Claude Shannon turns us on

Claude Shannon was a 22-year-old graduate student in 1938, at the Massachusetts Institute of Technology, the renowned US research university, when he published his master’s thesis, “A Symbolic Analysis of Relay and Switching Circuits”, in the 12 December edition of the journal Electrical Engineering.

“It was a transformative work, turning circuit design from an art into a science, and is now considered to have been the starting point of digital circuit design,” says the 22 December 2020 edition of Quanta magazine.

A 2002 article in Scientific American magazine said his thesis “has been called the most important of the 20th century”.

In it, Shannon “showed how the logical algebra of 19th century mathematician George Boole could be implemented using electronic circuits of relays and switches. This most fundamental feature of digital computers’ design – the representation of ‘true’ and ‘false’ and ‘0’ and ‘1’ as open or closed switches, and the use of electronic logic gates to make decisions and to carry out arithmetic – can be traced back to the insights in Shannon’s thesis.”

Shannon was in good company at MIT: Vannevar Bush (1890–1974) was the school’s dean of engineering and promoted the publication of Shannon’s thesis. Bush’s analog mechanical computer, called a “differential analyser”, was in operation while Shannon was a student, and he had a hand in its development and operation.

Shannon was born on 30 April 1916 in Petoskey, a resort town on the shores of Lake Michigan’s Little Traverse Bay in north-west lower Michigan. He earned bachelor’s degrees in both electrical engineering and mathematics from the University of Michigan and then headed to MIT for graduate studies, receiving there both a master’s degree in electrical engineering, and his doctorate in mathematics in 1940.

In 1941 he went to work at Bell Labs, in New Jersey, one of the most dynamic technological research and development facilities in the US. Towards the end of the Second World War, he submitted a confidential report titled “A Mathematical Theory of Cryptography”, dated 1 September 1945, which wasn’t declassified until 1949.

According to an article published by the New York-based Institute of Electrical and Electronics Engineers (IEEE), his ideas went into the development of a system over which US president Franklin Roosevelt and British prime minister Winston Churchill communicated during the war.

“When his results were finally declassified and published, they revolutionised the field of cryptography,” the IEEE says.

Shannon, meanwhile, in 1948 published what the IEEE calls his “most important paper”, ‘A Mathematical Theory of Communication’.

“This fundamental treatise both defined a mathematical notion by which information could be quantified and demonstrated that information could be delivered reliably over imperfect communication channels like phone lines or wireless connections,” the IEEE says. “These groundbreaking innovations provided the tools that ushered in the information age.”

According to an obituary for Shannon, published by the Bulletin of the London Mathematical Society and attributed to “an anonymous obituary in The Times newspaper on 12 March 2001”, his paper described “a mathematics, a general set of theorems rather misleadingly called information theory”.

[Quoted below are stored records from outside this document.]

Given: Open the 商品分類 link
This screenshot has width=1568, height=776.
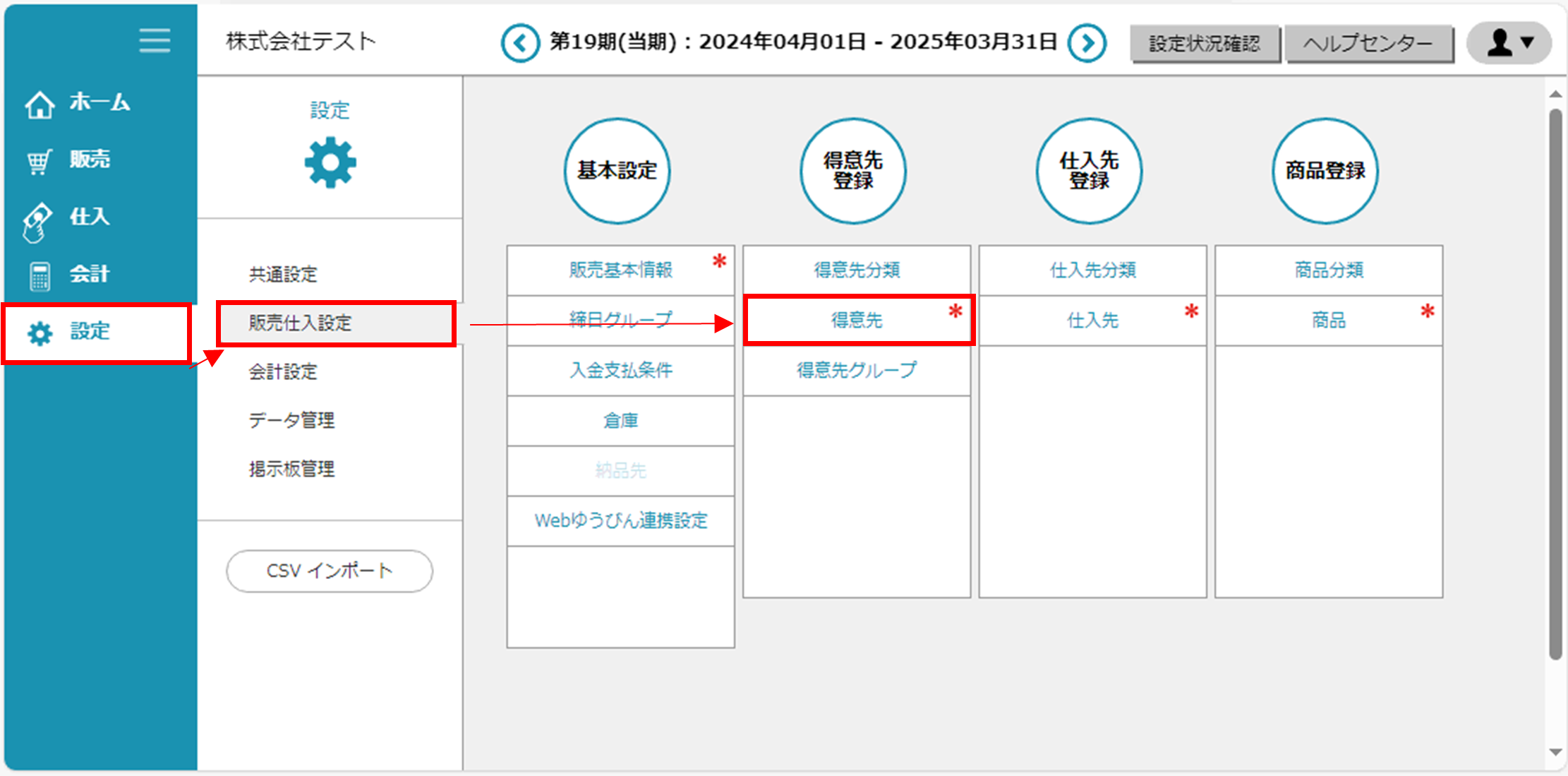Looking at the screenshot, I should pyautogui.click(x=1328, y=270).
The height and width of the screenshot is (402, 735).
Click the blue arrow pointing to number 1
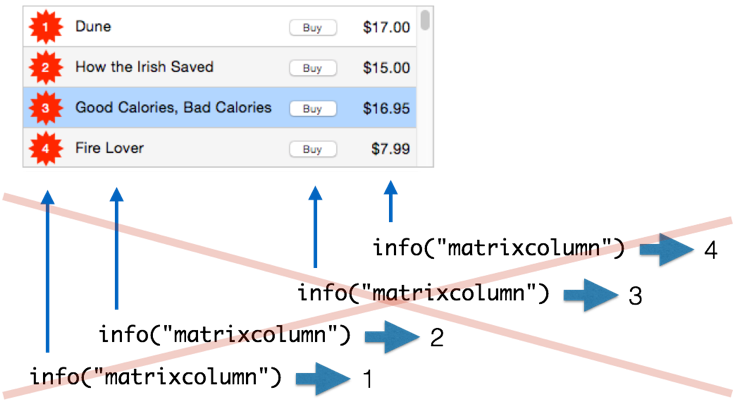pos(323,379)
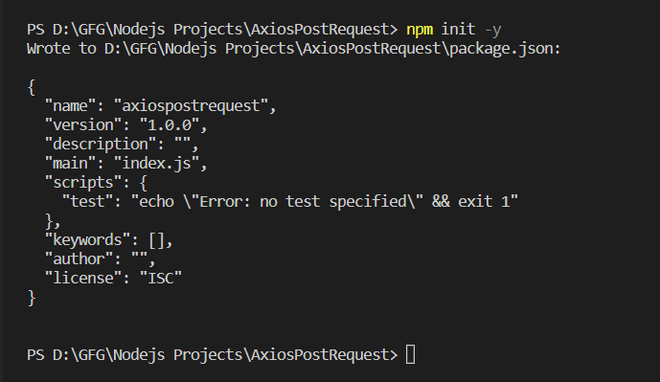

“The information content of a message, as he defined it, has nothing to do with its inherent meaning, but simply with the number of binary digits that it takes to transmit it. Thus, information, hitherto thought of as a relatively vague and abstract idea, was analogous to physical energy and could be treated like a measurable physical quantity.

“His definition was both self-consistent and unique in relation to intuitive axioms. To quantify the deficit in the information content in a message, he characterised it by a number, the entropy, adopting a term from thermodynamics.

“Building on this theoretical foundation, Shannon was able to show that any given communications channel has a maximum capacity for transmitting information. The maximum, which can be approached but never attained, has become known as the Shannon limit. So wide were its repercussions that the theory was described as one of humanity’s proudest and rarest creations, a general scientific theory that could profoundly and rapidly alter humanity’s view of the world.

“Few other works of the 20th century have had a greater impact; he altered most profoundly all aspects of communication theory and practice.”

In the obituary for Shannon published by Time magazine, it notes that he “had been famous for juggling while riding a unicycle around the halls of Bell Labs, which he left in 1958 to join the faculty at MIT.

“He never taught much, and after a few semesters, told the university he didn’t wish to teach at all. (Proof that he was a big deal: MIT didn’t object.)” Time says.

It says Shannon spent much of his time “enjoying himself in the basement of his suburban Boston home”, in his “toy room”, where he designed contraptions such as “flame-throwing trumpets, rocket-powered Frisbees, and plastic foam shoes that he used to navigate a nearby lake, where, to an observer, it would appear as if he were walking on water”.

He was eventually diagnosed with Alzheimer’s disease, entered a nursing home in 1993, and died on 24 February 2001.